What is up with this? We have run into this problem before. Our first experience with "cults" was SYA cheerleading. Where our then 8 year old and 11 year old daughters wanted to be cheerleaders for the little football players. Not being from Texas originally I had NO idea what was involved. What was involved was hundreds of dollars, two practices a week, a Friday night pep rally and then travelling to two games on Saturday. It also involved a little girl crying, every week, because she couldn't take the stress and a grumpy family because as much as we
I don't understand why when kids get involved in an activity it has to consume the entire family. And frankly, soccer is kind of bugging me right now. Up until this year little b has played on regular recreational teams. This has meant we have 1 or 2 practices a week and then a game on Saturday morning. Really when you have a lot of kids that can add up to a lot, but no one forced us to have a lot of kids and so we solider on and try and let each kid learn and grow and try stuff out. It seemed reasonable.

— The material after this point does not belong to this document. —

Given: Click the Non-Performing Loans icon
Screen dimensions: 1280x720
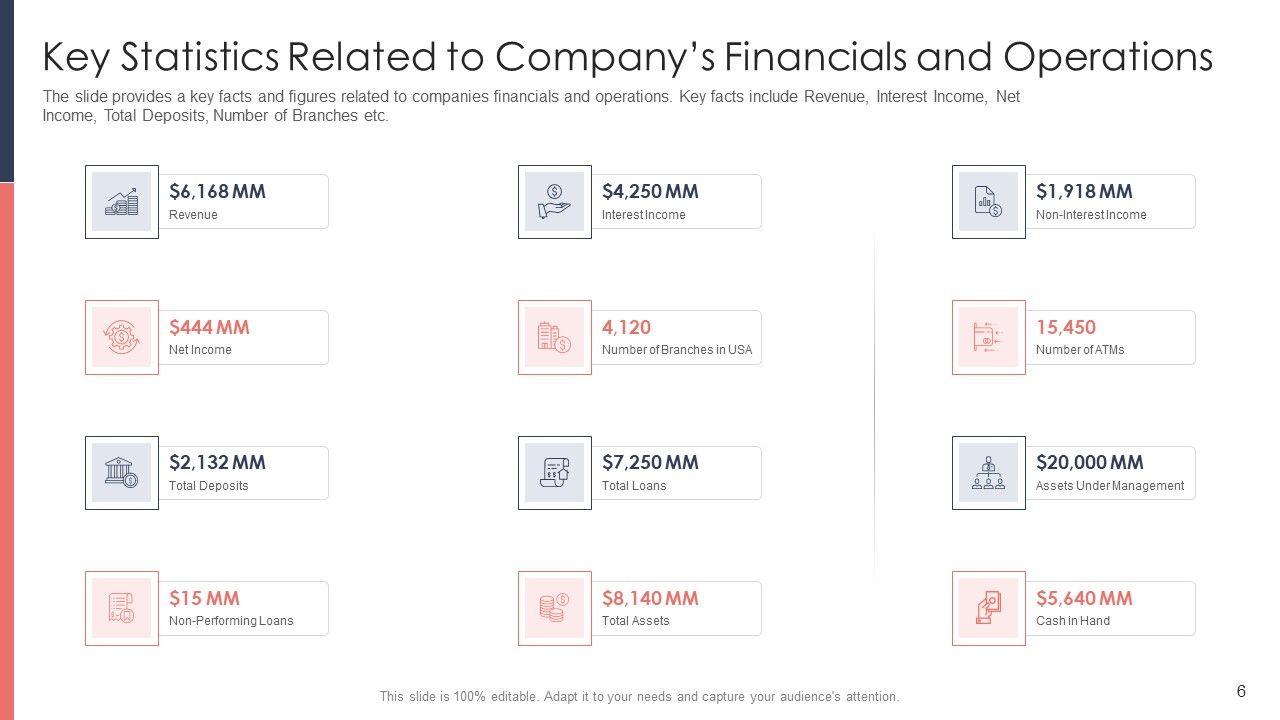Looking at the screenshot, I should coord(122,608).
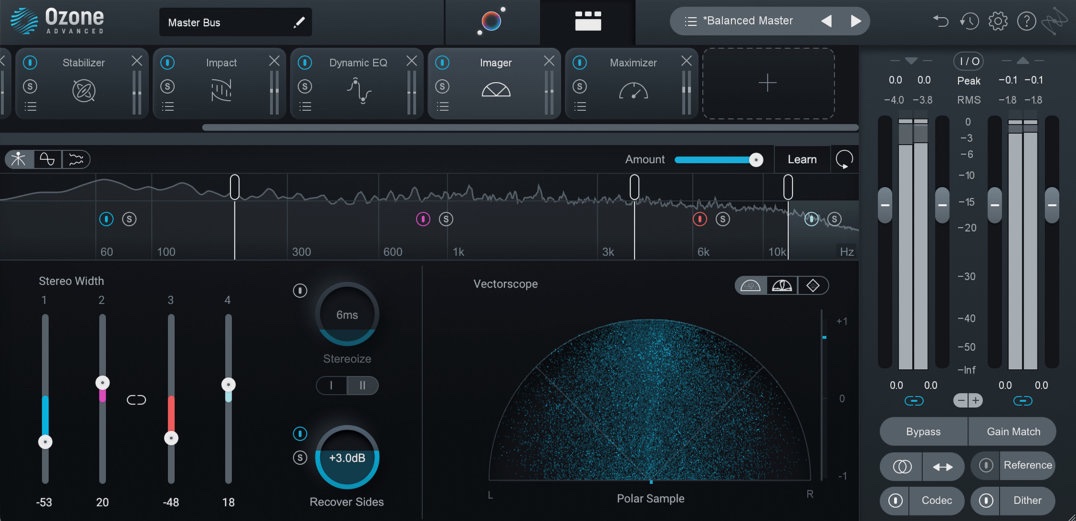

This year, for some reason, we thought our 8 year old soccer prodigy needed something more. So we tried out for rec +. And he made it. And the whole feeling has been much more intense. We have 1 coach and 4 assistant coaches, who all wear matching coach shirts and stand on the side line, arms folded, faces serious, clip boards in hand, as if they were playing pro ball (and don't even ask me how ludicrous I think that whole thing is). We have practices, and now that it's dark rent fields with lights, at the expense of the families. Coaches get yellow cards, and sometimes yell at each other or kids on teams. Boys get VERY competitive. Last night we went to a soccer party, at a fancy restaurant, with glass goblets and table clothes (to the tune of $15 a person) and ate spaghetti (something I made the night before to the tune of $1.75 a person). There were speeches and toasts and the boys shared their highlights which sounded something like "I liked it best when I scored a goal", "I liked it best when Aaron hit that other kid", "I liked it best when Justin "shut down" Ulysses". Repeat. Repeat.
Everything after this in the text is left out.